Desert Isle Keeper
All Broke Down
As much as I enjoyed Cora Carmack’s first three books, I was totally avoiding the Rusk University series. First of all, New Adult is a very hit or miss genre for me. I like Carmack’s books but any others that I have read don’t do it for me. They tend to employ the same storylines and devices over and over. Bad boy meets nice girl, gives her a nickname, there’s random fighting, usually over jealousy, maybe sexual abuse, bad boy is a player but falls in love with the girl. However, Carmack manages to avoid some of these and craft a story entertaining enough that I wasn’t rolling my eyes at the few she used.
The second reason I was avoiding this new series is because it is set in Texas and is about football.

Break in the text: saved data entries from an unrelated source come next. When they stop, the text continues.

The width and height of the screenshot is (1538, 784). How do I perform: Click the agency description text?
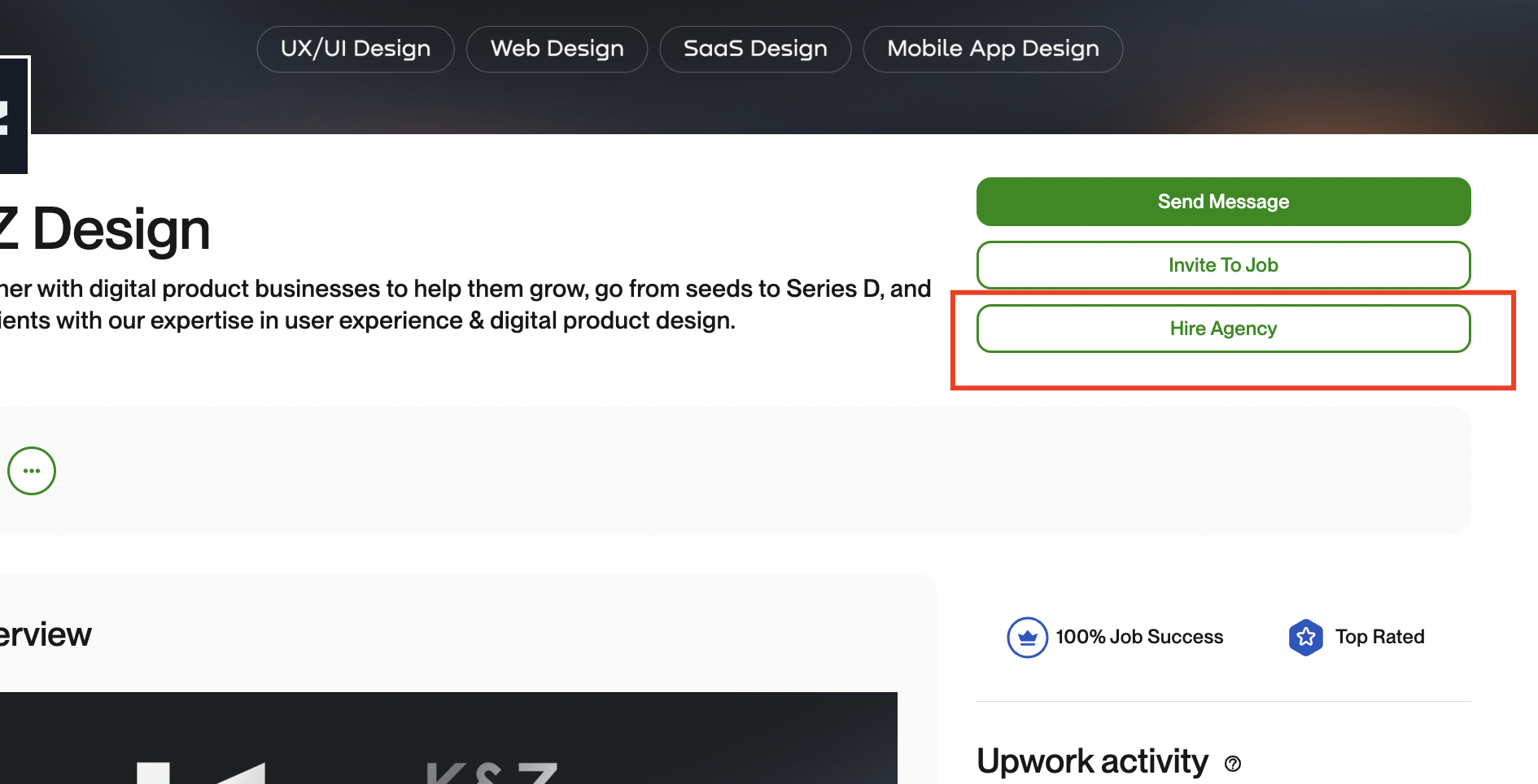click(465, 304)
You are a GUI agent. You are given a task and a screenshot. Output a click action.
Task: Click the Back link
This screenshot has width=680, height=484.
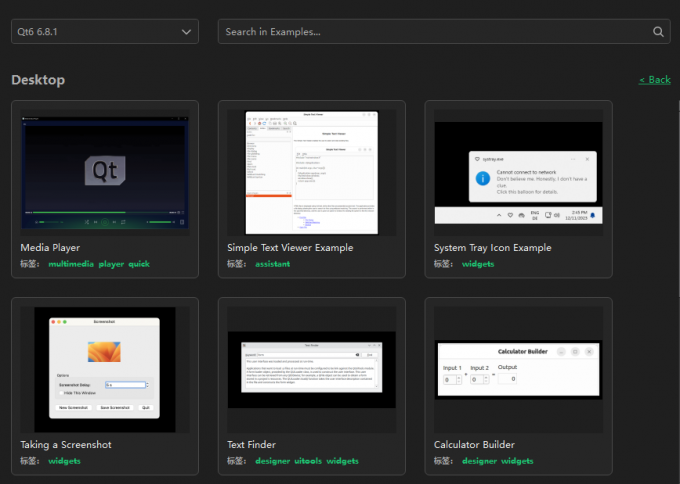655,80
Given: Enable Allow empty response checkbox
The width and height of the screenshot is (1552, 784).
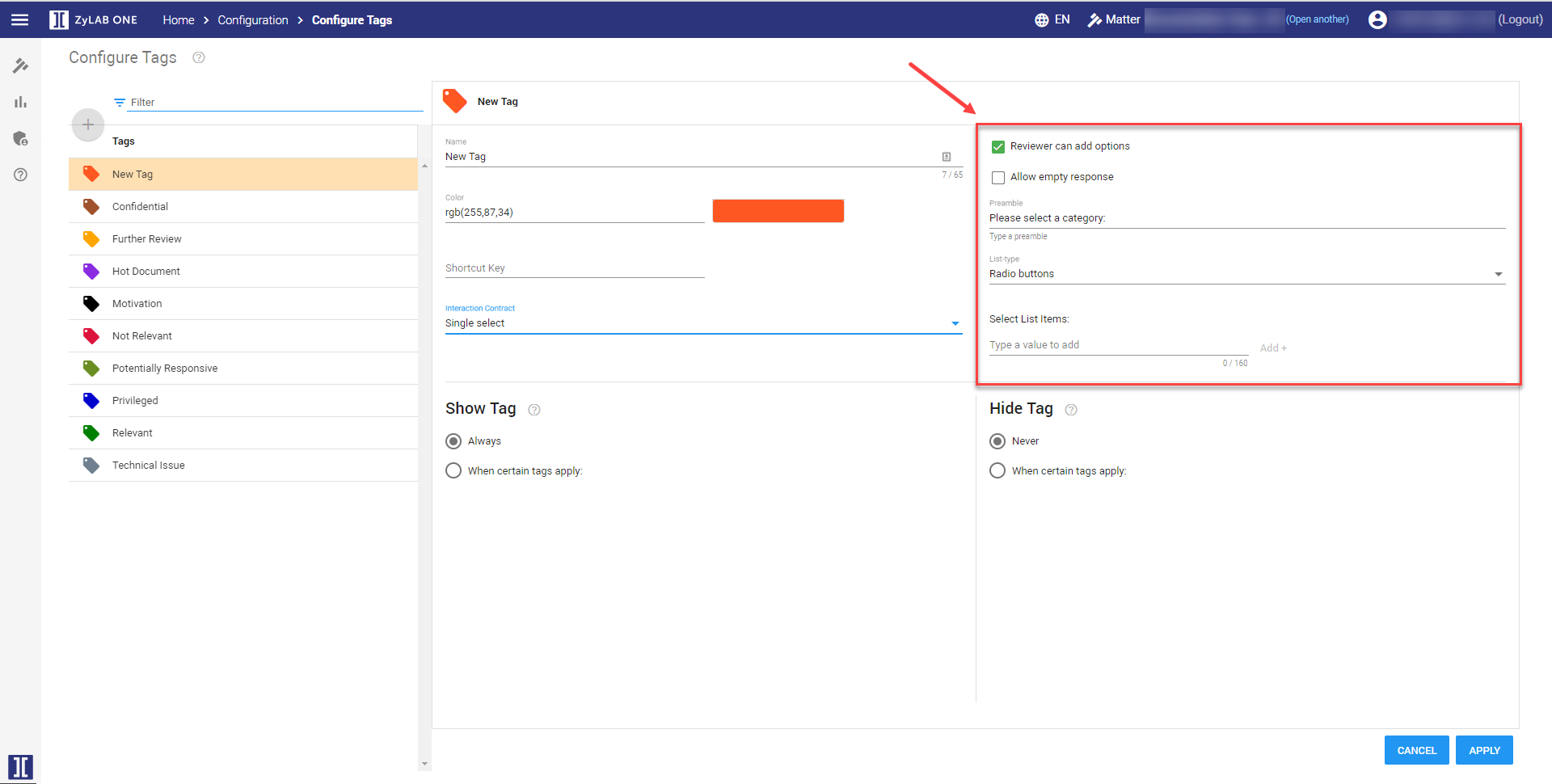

As a native Texan who is not a fan of football, the combination was kind of a turn off. I did read somewhere that Carmack is also a Texan so I gave her the benefit of the doubt. Non-Texans seem to have a really overblown idea of what life in Texas is like. Thankfully, I didn’t find either element to be an issue. I did skim some football parts because I will just never care to read how the big game is going. The Texas thing was a non-issue as, although it was mentioned, it didn’t contribute much to the story. That sounds negative but is actually a good thing. The last thing I want from a story set in Texas is for it to feel like people think Texas is. My state is more than ranches and saying y’all, although both of those are common here.
So All Broke Down starts with Dylan and Silas meeting in jail. Dylan was arrested at a protest that turned disorderly and Silas is there for fighting. Two New Adult genre offenses occur right off the back. New Adult male leads are always getting in fights, and Silas is no different. Seriously, New Adult authors, not all college-aged males resort to violence at the drop of a hat. Whatever, that aside, it gives him a chance to meet our leading lady and commit the second offense: the stupid nickname. In this case, he starts calling Dylan “Pickle” after hearing her friend use it. It’s supposed to be like dill (Dyl) pickle. I hate nicknames in books. Maybe in real life people have cheese-ball nicknames but they usually develop over time or from a specific situation. New Adult guys just meet these girls and start calling them something random with no provocation. It feels forced, and I hate it. Luckily, Silas pretty much drops the nickname after he and Dylan get closer.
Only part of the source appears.